Delaware General Corporation Law Section 141 tells us that the "business and affairs of every corporation organized under this chapter shall be managed by or under the direction of a board of directors." Given the complexity of managing or overseeing the business and affairs of modern corporations, an outsider may be forgiven for being surprised at finding out that (as I've noted before) directorships are often part-time positions filled by individuals who generally have other very pressing full-time demands. Now we can add another curiosity to this area: the celebrity director. Bloomberg reports that:
Rules being considered by the Securities and Exchange Commission would force Bank of America Corp. to explain how leading the 2003 invasion of Iraq prepared former U.S. General Tommy Franks to sit on its audit committee. Franks and ex-Admiral Joseph Prueher, who both resigned as directors of the bank this month, are among military leaders and athletes paid as directors by U.S. companies. They include seven-time Tour de France champion Lance Armstrong, who quit Morgans Hotel Group Co. after missing 11 board meetings in 2007.
Now there may be some good arguments for the notion that having some star power on the board is good for business, or that certain skills like leadership are important and transferable. But in an age where financial expertise and specialized business knowledge seem essential to effective oversight, there must be better positions than director for leveraging those skills. Then again, those other positions would probably require one to show up more than once a quarter (if that).

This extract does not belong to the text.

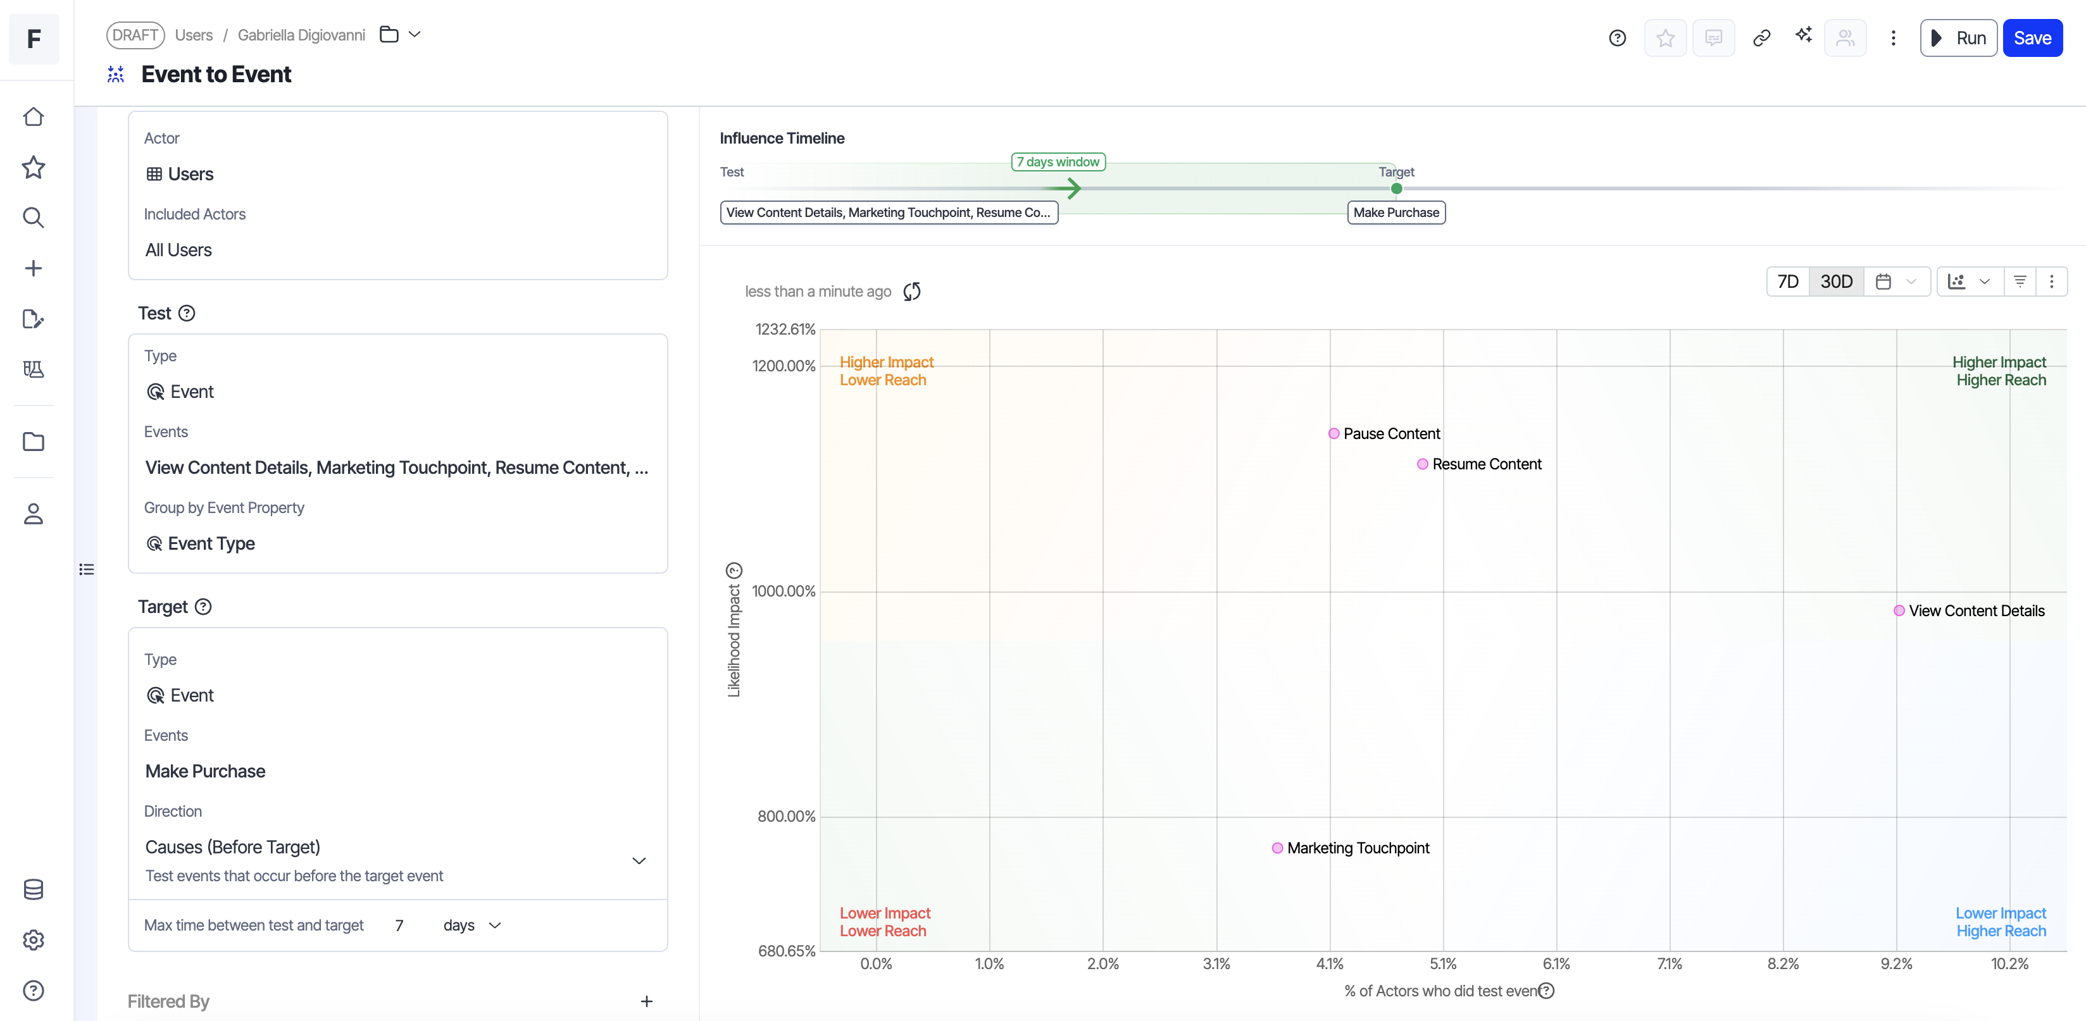The height and width of the screenshot is (1021, 2086).
Task: Click the help icon next to Test
Action: (x=187, y=313)
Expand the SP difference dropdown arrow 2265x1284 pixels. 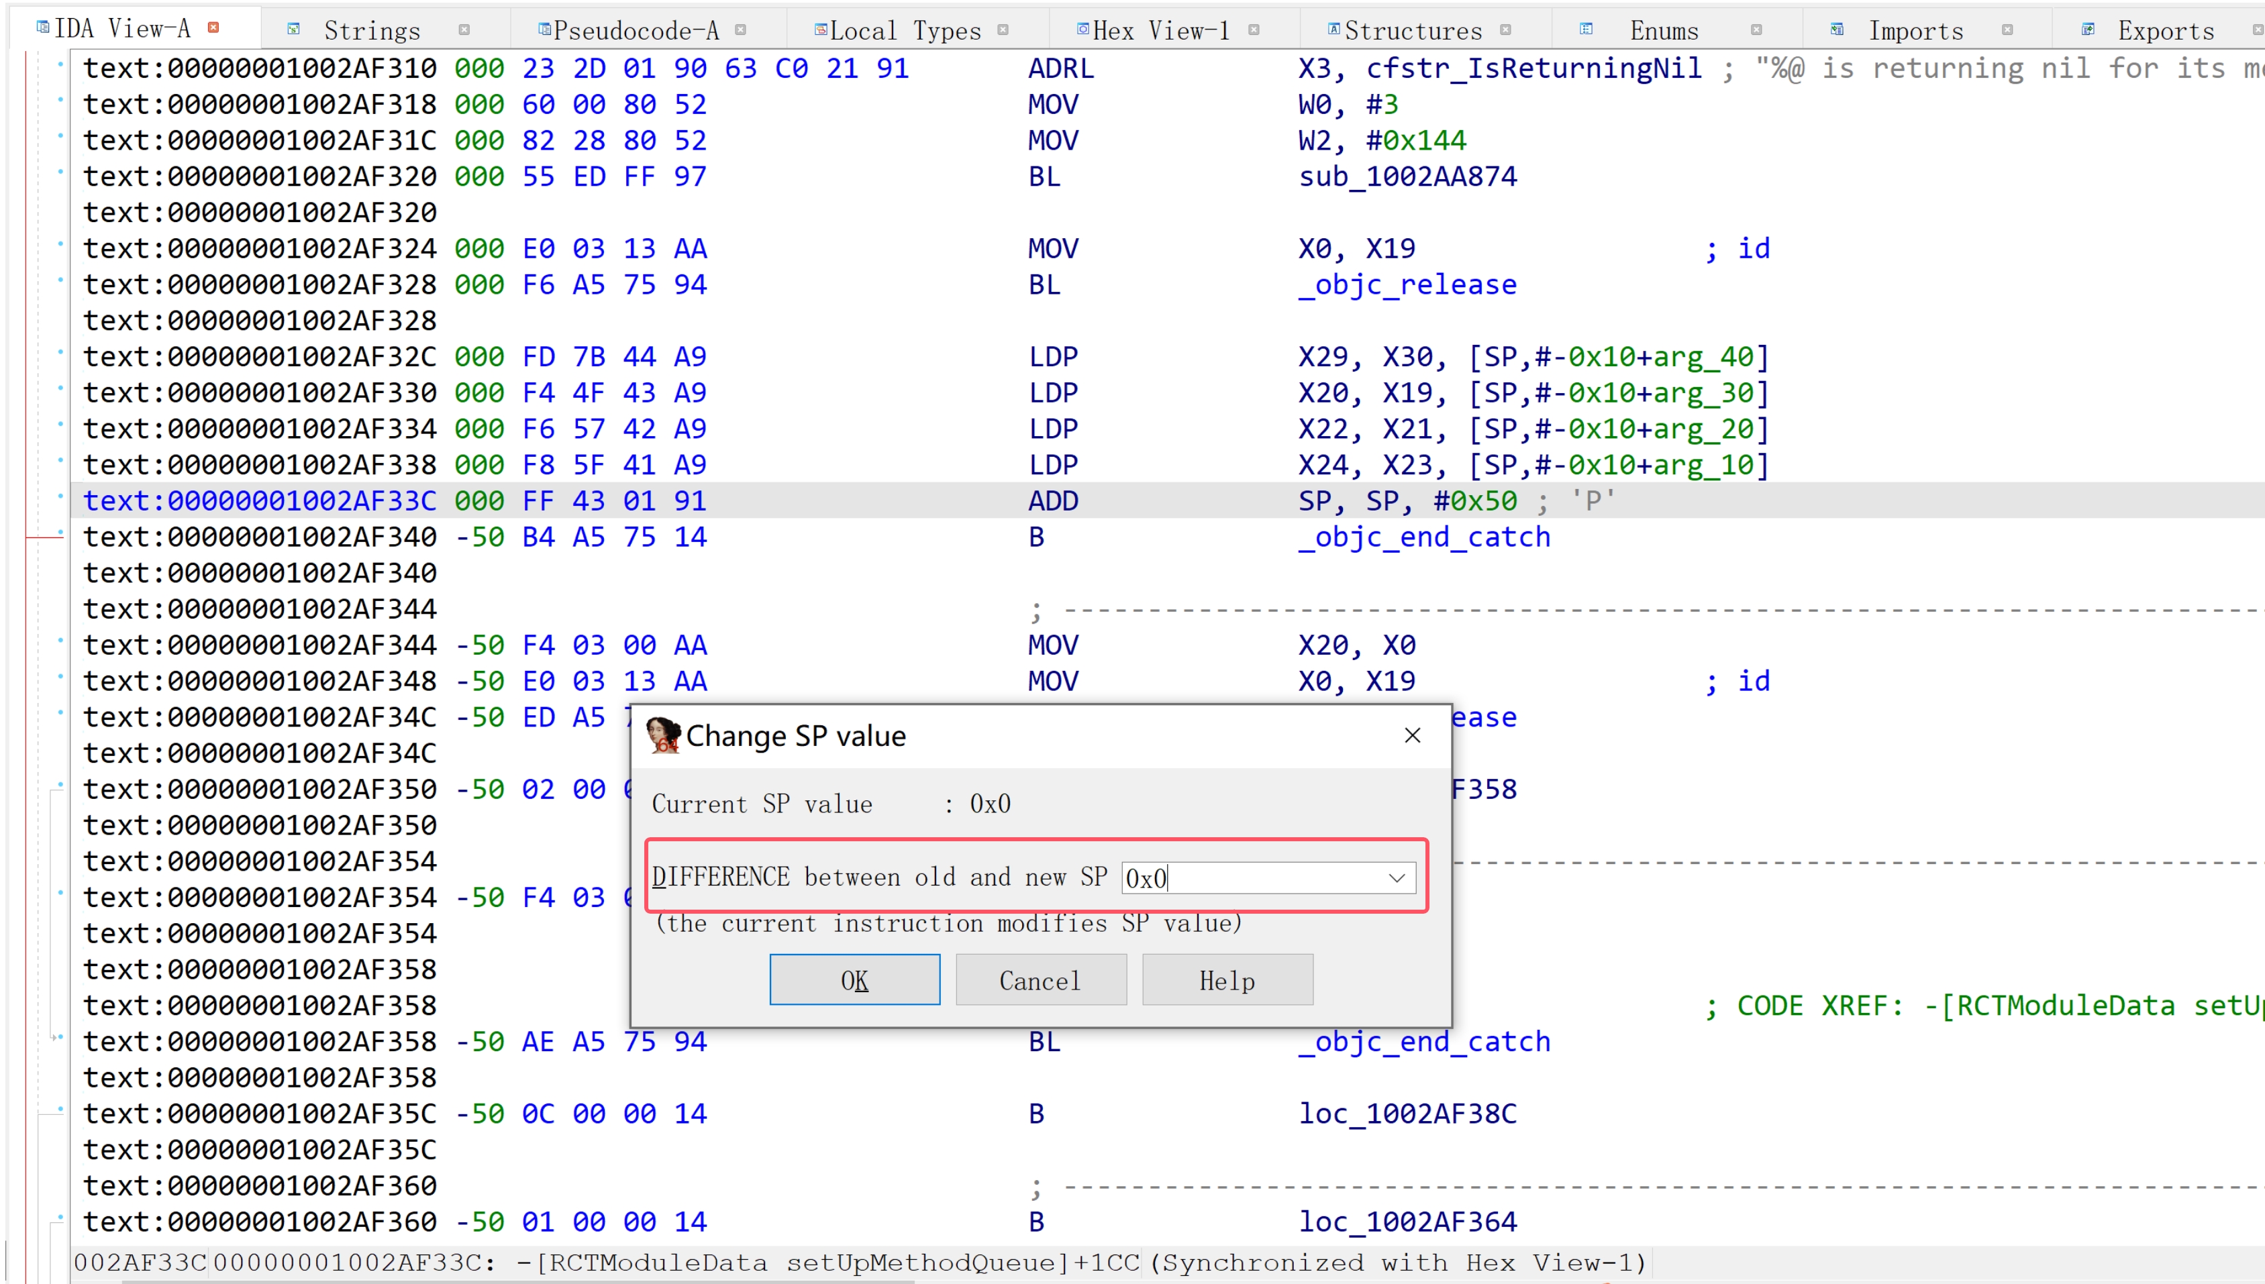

Of course, this whole issue may be unduly magnified by the very star power it questions. Prof. Quinn notes: "I wonder how big a problem this really is. The SEC has been gradually tigtening the screws on director nominations and qualifications. SOX has placed added burdens on directors. If you're a celebrity, why would you want the hassle?" He goes on to argue that the SEC's time might be better spent "thinking about limiting the number of board assignments that full-time CEOs take on." I tend to agree.
But there may be another incentive for appointing celebrities to directorships. The general rule is that a director cannot be held liable for failing to spot a "red flag" due to a lack of expertise. However, if the particular director has the relevant expertise he or she will be held accountable for that knowledge. Thus, when it comes to dealing with the seemingly inevitable lawsuits challenging directorial oversight, the "I'm just a world-class cyclist" defense may actually carry some weight. For now, I'll just add this to the list of reasons why we should strive to close the gap between the rule of director primacy and the reality of part-time directors. Perhaps "an independent, nonprofit clearinghouse to recruit and screen independent directors" may be part of the solution.